SEGUNDO OS DADOS DA RADIOGRAFIA, NATAL FOI, EM JUNHO DE 2020, A CAPITAL COM O MAIOR PORCENTUAL DE FAMÍLIAS ENDIVIDADAS (96%). FOTO: ILUSTRAÇÃO/PIXABAY

Um dos impactos diretos da pandemia de covid-19 está associado ao aumento no consumo de crédito por parte das famílias brasileiras no primeiro semestre deste ano. Nas capitais do País, até junho deste ano, 11,2 milhões de famílias (67,4%) das 16,7 milhões de famílias residentes nas capitais brasileiras, estavam endividadas – 638 mil a mais do que no mesmo mês do ano anterior, de acordo com dados da Radiografia do Endividamento, levantamento realizado pela Federação do Comércio de Bens, Serviços e Turismo do Estado de São Paulo (FecomercioSP).
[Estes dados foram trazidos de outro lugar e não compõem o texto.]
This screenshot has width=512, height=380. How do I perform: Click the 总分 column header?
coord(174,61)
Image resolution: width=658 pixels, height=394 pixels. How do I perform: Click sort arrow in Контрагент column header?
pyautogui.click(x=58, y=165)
Segundo os dados da radiografia, Natal foi, em junho de 2020, a capital com o maior porcentual de famílias endividadas (96%), ultrapassando o posto normalmente ocupado por Curitiba (90%) em anos anteriores. Em junho de 2019, esse percentual chegava a 74% das famílias. São Luís (MA), Belo Horizonte (MG) e Manaus (AM), mostraram índices muito elevados de famílias endividadas em junho, todas acima do patamar de 80%.

Segundo o levantamento, o número dos núcleos de famílias endividadas cresceu seis vezes mais que o número de novas famílias. Enquanto o número de novas famílias avançou 0,8% (pouco mais de 126 mil novas famílias) em junho de 2020 em comparação a junho de 2019, o endividamento familiar teve uma alta de 6% (quase 638 mil a mais de lares) no mesmo intervalo de tempo.

Considerando como endividadas todas as famílias que precisaram recorrer a algum crédito a prazo para compensar pagamentos imediatos à vista, como empréstimos formais e informais e alguns tipos de financiamentos, 67,4% das famílias brasileiras vivendo em capitais estavam endividadas no final do primeiro semestre – número que era de 64,1% em 2019.

Quando se considera a proporção da renda média mensal familiar comprometida com dívidas, destaque para as capitais do Nordeste e do Norte, como Manaus, cidade com a pior situação, onde 45% da renda é destinada para pagar contas todo mês. Ela é seguida por Rio Branco (39,2%), Teresina (39%), Salvador (38,1%) e Macapá (33,7%).

A capital de São Paulo teve o maior volume de dívidas, compatível com a reputação de cidade mais populosa do País. Ainda assim, os R$ 5,7 bilhões do total da dívida das famílias no fim do primeiro semestre de 2020 indicam que houve queda de 2,6% em comparação a junho de 2019. Apesar da redução, a cidade manteve, em junho deste ano, a mesma taxa de famílias endividadas (56%).

A diminuição da renda – em razão do aumento do desemprego, das reduções proporcionais de salário e jornada e da paralisação de diferentes atividades e setores por determinado tempo – levou à corrida por empréstimos para quitar as contas tradicionais. Do total de famílias endividadas, 4,4 milhões (26,3%) tinham alguma dívida em atraso, o que significa aumento de 9,9% na taxa de inadimplência, na comparação anual entre os meses de junho.